November 7, 2013 – Ghazi Salahuddin al-Attabani, once an aide to president Bashir and head of the ruling party’s parliamentary caucus, declared his breakaway from the ruling National Congress Party (NCP) in a press conference held in his Khartoum home on 26 October and his intent to form a new party that would “bring new hope to Sudan”. Ghazi’s decision came in reaction to a ruling by a disciplinary committee formed by president Bashir, the NCP chairman, calling for the dismissal of Ghazi and two of his close associates, Hassan Osman Rizig and Fadlalla Ahmed Abdalla, from the party and the suspension of several others for a year. The cohort of NCP figures, chief among them Ghazi, had issued an open letter to president Bashir at the height of the September riots in Khartoum protesting the brutal security crackdown and calling for the reversal of the government decision to lift fuel subsidies. “The legitimacy of your rule has never been at stake like it is today,” said the letter addressing the brother president.

Besides discipline by dismissal, a task he entrusted to the parliament’s speaker Ahmed Ibrahim al-Tahir and the oil minister Awad al-Jaz, president Bashir addressed the split in his party with the routine tactic of assuming the rhetoric of his adversary. “Reform and change is a daily process for us” he told parliament on 28 October in a speech marking a new session of the house. ‘Reform’ is the key word that Ghazi and his supporters from the NCP have been throwing around for the past two years, while ‘change’ is the favourite term of the secular-minded opposition, as in ‘hope and change’, the slogan of Yasir Arman’s aborted presidential candidacy in 2010, ‘Change Now’, the association of younger political activists advocating for the overthrow of the regime, and the online newspaper ‘Change’ that hosts a number of Khartoum’s barred journalists, blocked from publication in the printed press by order of the security service.

President Bashir’s greatest investment however remains the alliances that carry the NCP in rural Sudan, a terrain that Ghazi al-Attabani as well as the Change Now activists seem badly prepared to navigate. Challenged in the capital, the president sought refuge in North Kordofan, at his side its new governor Ahmed Haroun and the minister of electricity and dams Osama Abdalla. The first he fondly called his “batch” in the International Criminal Court (ICC) and the second a man he can trust to carry out duties when others falter. A jolly crowd welcomed the stick-waving president in dusty Um Bader where he inaugurated a new water dam on 25 October. For his enemies the president expressed only contempt. “Bandits”, “saboteurs” and “infiltrators” responsible for leaking information against him to the ICC they were. Since the September protests the president has made it a rule to bring up the ICC in almost all his public appearances, priding himself in the claim that he looked the lion in the eye and the lion blinked in reference to the US refusal to grant him entry visa to attend the sixty eighth session of United Nations General Assembly in New York.

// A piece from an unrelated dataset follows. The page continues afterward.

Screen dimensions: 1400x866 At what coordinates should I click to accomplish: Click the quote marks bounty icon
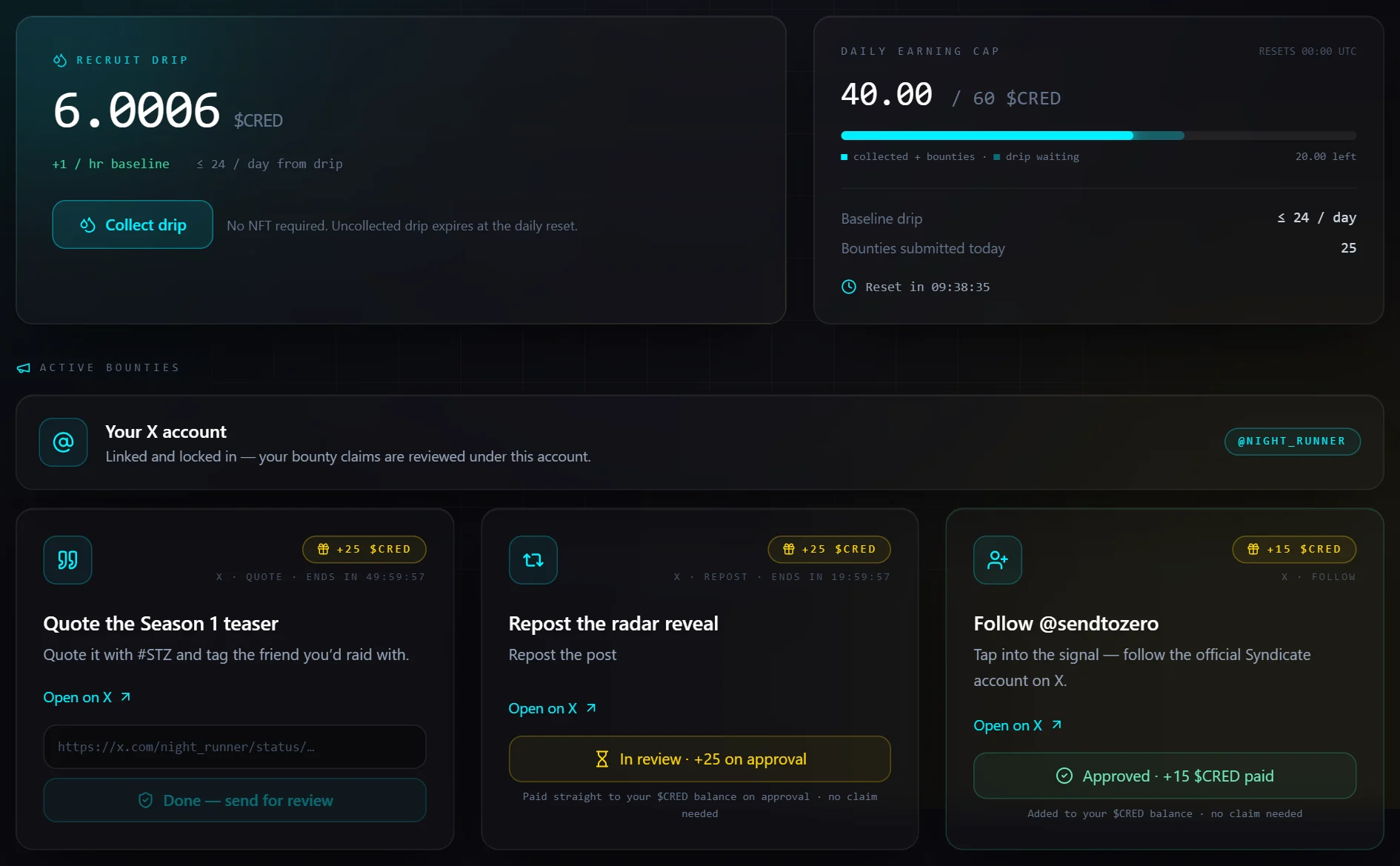pos(67,560)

It is may be time to think again the politics that grew out of president Bashir’s indictment by the ICC. The arrest warrant transformed the demand of justice for crimes committed in the government’s counter-insurgency campaign in Darfur to one of regime change. As an indicted head of state president Bashir’s foreign travels and diplomatic standing were severely curtailed but not sufficiently as to strangle his crucial regional relations. Each of his trips abroad was portrayed by the regime as a national achievement, a snub at international justice and more haughtily a challenge to an inherently unjust international order.

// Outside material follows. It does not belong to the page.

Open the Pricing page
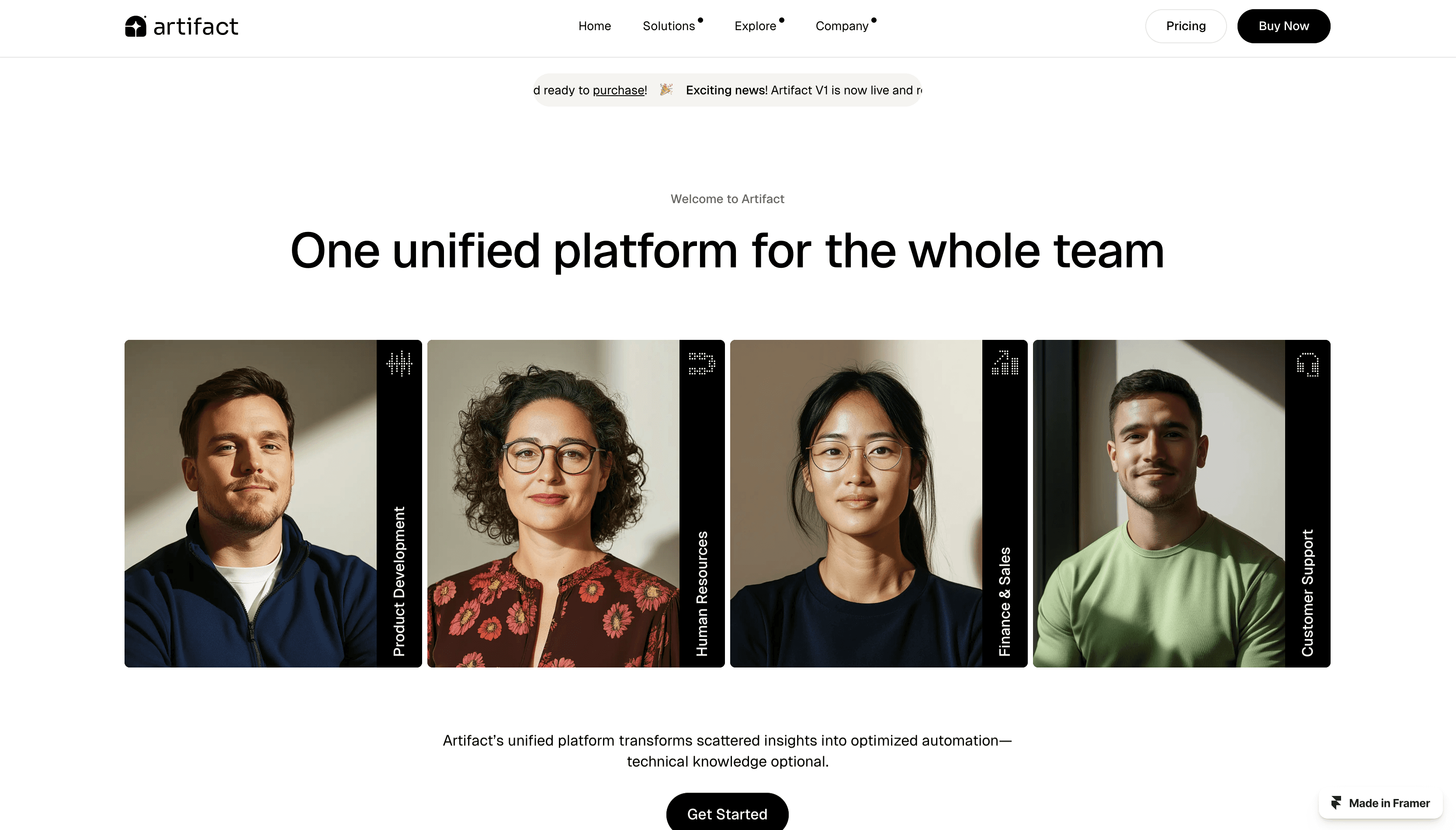This screenshot has height=830, width=1456. (x=1186, y=26)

One immediate domestic consequence of the indictment was the marginalization of the question of justice in Darfur in the political arena, amplified as it was in popular depiction to become an element in the regime’s confrontation with its international enemies. Politically, the president’s international indictment became another in a list of teasers that the opposition employs to challenge the government. The regime, on the other hand, framed the issue as a question of national sovereignty, and as a side-effect managed to drown the demand for domestic justice in Darfur in an excess of propaganda particularly that the African Union (AU) effectively sanctioned the position taken by Khartoum. In the process the quest for justice for crimes committed in Darfur became almost irrelevant. In a perverse sense the ICC indictment of president Bashir justified the blanket immunity that his juniors going down to the singular army and militia fighter already enjoyed, the argument being ‘If he can get away with it why not we’.

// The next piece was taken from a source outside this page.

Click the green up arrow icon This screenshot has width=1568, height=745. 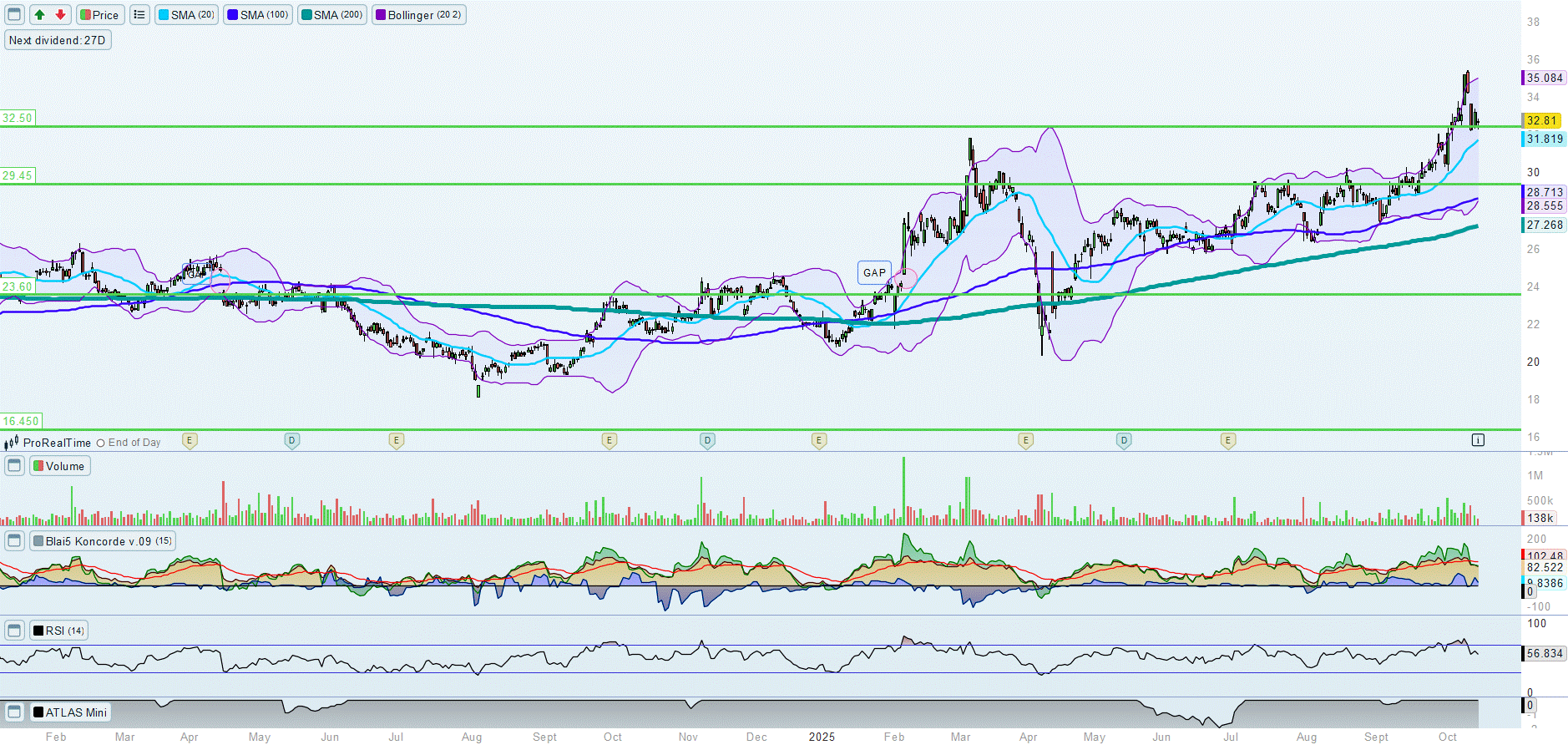click(39, 15)
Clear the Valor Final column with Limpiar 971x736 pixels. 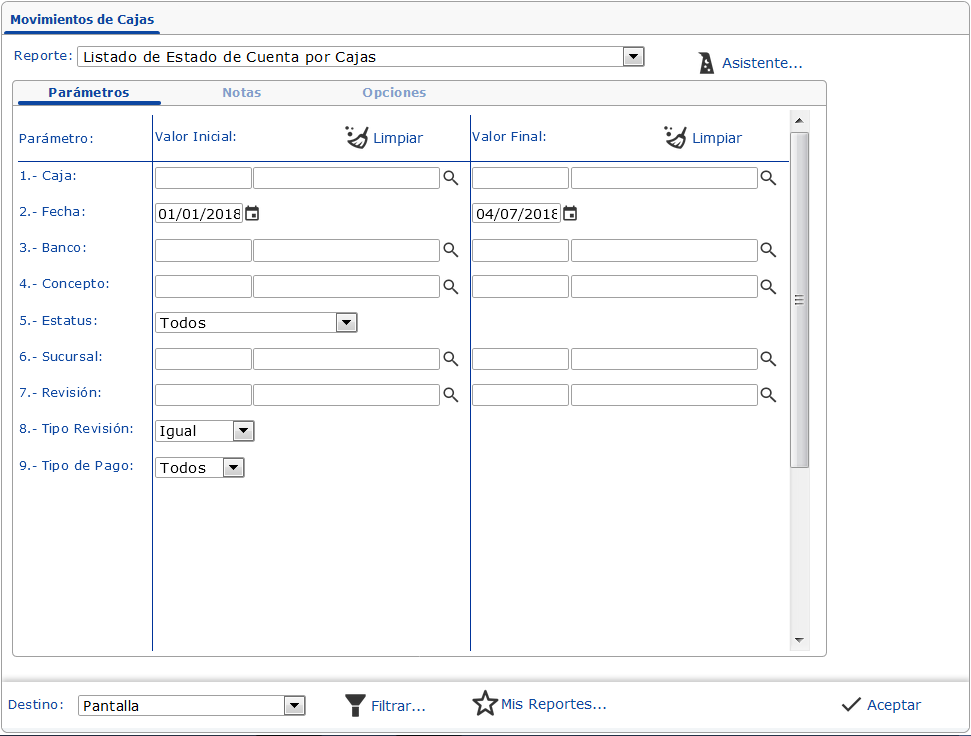pyautogui.click(x=703, y=138)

Following the independence of South Sudan president Bashir reached out to the larger mainstream opposition parties with the outlook of negotiating a post-secession power-sharing arrangement. On the agenda of these negotiations was the condition that whoever wishes to partner with the regime must commit to secure the president from international prosecution, rephrased the president must live and die in office; power could be traded and sliced but not transferred. Mohamed Osman al-Mirghani’s Democratic Unionist Party (DUP) accepted these terms and joined the NCP in the cabinet, and Sadiq al-Mahdi of the National Umma Party (NUP) is yet to make up his mind.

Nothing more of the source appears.